WHAT THIS TASK INVOLVES:
Copy the rows below word for word, starting at the line containing "coordinates (181, 352)." and ending at the line containing "What do you see at coordinates (264, 279)", including both of those lines.

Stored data
+--

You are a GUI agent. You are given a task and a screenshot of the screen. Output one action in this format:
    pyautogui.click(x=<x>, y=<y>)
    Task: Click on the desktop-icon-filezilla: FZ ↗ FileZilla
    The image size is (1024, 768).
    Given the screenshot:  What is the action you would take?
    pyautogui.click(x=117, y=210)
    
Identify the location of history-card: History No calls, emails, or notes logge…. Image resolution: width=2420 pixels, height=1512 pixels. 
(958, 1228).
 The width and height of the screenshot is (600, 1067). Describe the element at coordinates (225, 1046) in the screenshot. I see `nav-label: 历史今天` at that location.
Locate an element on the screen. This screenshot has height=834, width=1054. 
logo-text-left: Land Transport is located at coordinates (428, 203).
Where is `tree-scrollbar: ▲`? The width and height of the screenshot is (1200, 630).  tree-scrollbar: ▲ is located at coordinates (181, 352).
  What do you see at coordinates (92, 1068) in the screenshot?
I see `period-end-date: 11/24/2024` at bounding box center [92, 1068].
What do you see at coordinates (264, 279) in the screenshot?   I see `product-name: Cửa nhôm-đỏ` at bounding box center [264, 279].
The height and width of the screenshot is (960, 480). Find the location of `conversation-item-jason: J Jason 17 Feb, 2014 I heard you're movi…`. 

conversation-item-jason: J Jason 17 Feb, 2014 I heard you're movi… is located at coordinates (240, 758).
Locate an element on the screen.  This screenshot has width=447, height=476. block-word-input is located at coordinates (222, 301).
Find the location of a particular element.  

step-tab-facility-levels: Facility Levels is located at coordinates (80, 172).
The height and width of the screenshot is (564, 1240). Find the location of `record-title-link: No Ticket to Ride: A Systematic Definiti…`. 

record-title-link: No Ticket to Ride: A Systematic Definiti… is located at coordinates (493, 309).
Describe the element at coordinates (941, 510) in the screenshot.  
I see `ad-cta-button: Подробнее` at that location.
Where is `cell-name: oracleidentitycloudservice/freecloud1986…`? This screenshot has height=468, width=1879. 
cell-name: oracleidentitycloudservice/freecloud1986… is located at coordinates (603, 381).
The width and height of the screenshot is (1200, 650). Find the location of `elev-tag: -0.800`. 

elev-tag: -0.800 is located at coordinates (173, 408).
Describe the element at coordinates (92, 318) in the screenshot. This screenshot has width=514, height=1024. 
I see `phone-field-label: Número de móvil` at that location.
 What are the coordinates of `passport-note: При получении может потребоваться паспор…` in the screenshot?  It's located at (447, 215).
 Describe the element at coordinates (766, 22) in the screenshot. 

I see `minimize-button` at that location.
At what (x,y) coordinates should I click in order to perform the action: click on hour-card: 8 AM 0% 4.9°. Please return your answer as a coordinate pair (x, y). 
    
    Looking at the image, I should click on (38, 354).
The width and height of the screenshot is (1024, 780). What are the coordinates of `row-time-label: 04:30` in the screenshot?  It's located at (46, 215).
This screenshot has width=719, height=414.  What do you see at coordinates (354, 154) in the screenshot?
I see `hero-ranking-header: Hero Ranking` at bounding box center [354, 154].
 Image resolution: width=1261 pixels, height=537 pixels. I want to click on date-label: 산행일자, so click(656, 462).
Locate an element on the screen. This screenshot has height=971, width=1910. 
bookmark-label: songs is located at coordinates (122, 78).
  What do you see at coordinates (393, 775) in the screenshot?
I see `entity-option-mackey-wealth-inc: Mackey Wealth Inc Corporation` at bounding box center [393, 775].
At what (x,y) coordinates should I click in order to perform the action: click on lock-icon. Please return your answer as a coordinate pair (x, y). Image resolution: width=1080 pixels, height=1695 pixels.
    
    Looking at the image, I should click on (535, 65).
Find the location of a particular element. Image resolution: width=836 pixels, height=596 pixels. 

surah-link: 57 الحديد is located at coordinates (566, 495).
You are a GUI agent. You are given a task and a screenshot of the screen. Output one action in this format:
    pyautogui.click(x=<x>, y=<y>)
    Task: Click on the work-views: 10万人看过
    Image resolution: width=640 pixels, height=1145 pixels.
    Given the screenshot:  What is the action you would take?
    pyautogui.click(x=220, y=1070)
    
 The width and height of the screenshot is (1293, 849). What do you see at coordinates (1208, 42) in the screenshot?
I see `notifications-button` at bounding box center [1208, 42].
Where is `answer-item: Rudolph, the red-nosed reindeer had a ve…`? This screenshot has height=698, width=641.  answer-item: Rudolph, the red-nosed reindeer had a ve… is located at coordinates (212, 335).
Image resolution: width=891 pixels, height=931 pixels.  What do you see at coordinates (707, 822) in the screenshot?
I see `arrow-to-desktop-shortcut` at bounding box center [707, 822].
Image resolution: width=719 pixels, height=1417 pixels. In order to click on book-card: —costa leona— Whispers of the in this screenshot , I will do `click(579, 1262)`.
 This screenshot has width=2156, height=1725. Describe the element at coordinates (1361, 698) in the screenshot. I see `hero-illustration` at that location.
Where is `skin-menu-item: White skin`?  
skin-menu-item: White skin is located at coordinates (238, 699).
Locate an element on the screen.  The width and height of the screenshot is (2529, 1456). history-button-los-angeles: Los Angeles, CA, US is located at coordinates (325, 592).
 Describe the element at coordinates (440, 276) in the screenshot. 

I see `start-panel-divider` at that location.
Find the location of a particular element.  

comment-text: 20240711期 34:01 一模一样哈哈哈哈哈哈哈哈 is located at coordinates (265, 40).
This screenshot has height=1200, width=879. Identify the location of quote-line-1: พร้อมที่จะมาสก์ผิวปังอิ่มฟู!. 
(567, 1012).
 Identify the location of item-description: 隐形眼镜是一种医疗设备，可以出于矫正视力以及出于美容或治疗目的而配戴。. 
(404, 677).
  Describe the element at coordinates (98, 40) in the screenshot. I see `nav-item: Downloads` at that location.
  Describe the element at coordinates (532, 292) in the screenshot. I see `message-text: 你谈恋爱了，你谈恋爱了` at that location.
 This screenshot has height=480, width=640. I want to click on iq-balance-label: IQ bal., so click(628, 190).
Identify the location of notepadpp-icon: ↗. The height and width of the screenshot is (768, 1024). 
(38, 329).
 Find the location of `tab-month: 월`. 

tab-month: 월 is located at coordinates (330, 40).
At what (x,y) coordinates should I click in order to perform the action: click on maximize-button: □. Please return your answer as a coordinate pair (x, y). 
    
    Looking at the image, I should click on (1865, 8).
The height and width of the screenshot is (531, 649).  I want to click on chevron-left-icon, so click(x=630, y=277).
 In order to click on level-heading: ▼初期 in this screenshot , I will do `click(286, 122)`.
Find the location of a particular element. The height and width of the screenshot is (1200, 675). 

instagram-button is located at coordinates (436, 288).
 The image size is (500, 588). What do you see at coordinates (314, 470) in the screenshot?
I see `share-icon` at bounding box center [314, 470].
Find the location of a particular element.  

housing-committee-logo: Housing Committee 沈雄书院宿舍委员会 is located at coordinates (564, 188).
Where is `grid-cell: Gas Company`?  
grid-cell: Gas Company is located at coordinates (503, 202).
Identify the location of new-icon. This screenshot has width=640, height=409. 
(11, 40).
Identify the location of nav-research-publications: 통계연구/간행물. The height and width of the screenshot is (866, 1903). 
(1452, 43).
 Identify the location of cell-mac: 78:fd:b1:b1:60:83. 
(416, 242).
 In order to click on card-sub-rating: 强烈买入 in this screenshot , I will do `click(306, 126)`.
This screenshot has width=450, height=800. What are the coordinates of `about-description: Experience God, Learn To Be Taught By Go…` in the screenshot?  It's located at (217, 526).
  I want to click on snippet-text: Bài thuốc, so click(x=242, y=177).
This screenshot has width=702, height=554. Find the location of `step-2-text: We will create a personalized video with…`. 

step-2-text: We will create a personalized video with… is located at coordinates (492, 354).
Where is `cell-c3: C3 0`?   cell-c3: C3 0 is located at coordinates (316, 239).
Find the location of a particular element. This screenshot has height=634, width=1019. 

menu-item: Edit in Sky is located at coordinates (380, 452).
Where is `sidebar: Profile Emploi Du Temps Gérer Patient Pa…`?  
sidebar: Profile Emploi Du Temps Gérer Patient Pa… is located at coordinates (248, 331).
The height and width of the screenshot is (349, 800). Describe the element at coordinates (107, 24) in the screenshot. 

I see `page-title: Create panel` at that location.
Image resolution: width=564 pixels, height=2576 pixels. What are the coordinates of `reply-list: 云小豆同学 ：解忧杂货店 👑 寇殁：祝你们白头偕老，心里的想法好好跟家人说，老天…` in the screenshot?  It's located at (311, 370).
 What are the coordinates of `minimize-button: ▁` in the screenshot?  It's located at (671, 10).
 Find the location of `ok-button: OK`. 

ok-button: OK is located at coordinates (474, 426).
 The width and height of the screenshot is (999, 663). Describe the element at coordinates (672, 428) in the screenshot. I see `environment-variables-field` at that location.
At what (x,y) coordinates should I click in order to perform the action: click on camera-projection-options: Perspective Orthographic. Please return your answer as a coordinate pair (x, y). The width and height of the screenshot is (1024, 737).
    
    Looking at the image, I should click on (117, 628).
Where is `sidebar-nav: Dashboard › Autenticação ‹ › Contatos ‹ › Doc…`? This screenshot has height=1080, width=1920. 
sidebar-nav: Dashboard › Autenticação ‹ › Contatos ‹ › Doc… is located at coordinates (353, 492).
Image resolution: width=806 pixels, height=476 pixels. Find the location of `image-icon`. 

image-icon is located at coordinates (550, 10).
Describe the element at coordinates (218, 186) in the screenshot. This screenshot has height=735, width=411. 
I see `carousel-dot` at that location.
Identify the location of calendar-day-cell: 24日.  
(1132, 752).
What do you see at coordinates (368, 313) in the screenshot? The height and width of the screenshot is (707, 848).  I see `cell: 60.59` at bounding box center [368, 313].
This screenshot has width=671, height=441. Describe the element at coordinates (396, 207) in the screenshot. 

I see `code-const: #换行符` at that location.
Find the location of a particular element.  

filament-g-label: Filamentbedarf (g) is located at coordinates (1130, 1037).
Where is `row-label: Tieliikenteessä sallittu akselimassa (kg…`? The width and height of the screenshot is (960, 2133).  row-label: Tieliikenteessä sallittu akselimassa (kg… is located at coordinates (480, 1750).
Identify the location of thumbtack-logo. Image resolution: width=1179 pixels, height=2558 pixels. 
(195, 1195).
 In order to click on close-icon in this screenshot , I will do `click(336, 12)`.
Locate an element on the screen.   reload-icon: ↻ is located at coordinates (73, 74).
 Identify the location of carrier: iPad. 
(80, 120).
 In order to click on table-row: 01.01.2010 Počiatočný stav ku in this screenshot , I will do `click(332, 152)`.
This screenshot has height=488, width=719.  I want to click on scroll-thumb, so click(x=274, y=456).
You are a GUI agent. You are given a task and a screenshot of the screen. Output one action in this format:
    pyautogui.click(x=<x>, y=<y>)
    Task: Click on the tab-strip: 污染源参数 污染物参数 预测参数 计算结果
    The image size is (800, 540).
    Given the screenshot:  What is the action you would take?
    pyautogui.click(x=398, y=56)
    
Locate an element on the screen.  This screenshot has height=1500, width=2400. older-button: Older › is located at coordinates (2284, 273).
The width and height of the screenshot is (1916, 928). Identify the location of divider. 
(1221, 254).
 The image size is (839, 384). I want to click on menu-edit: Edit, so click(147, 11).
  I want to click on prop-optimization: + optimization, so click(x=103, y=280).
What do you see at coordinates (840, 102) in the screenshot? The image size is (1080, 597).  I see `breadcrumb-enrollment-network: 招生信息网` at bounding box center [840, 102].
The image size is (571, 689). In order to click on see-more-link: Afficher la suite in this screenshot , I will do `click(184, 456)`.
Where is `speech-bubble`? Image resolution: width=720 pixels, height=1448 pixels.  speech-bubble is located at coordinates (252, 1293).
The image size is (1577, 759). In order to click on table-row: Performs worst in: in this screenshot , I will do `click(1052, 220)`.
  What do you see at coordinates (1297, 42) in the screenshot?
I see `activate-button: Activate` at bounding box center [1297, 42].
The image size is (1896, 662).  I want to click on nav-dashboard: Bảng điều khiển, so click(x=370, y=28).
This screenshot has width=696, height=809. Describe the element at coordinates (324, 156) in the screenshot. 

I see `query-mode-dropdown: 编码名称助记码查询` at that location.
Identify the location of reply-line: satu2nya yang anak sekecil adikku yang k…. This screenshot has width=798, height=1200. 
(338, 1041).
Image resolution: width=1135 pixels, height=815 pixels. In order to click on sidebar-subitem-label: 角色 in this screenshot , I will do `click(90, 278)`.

+--

YOUR SOLUTION:
Where is `tree-scrollbar: ▲`? The width and height of the screenshot is (1200, 630).  tree-scrollbar: ▲ is located at coordinates (181, 352).
  What do you see at coordinates (92, 1068) in the screenshot?
I see `period-end-date: 11/24/2024` at bounding box center [92, 1068].
What do you see at coordinates (264, 279) in the screenshot?   I see `product-name: Cửa nhôm-đỏ` at bounding box center [264, 279].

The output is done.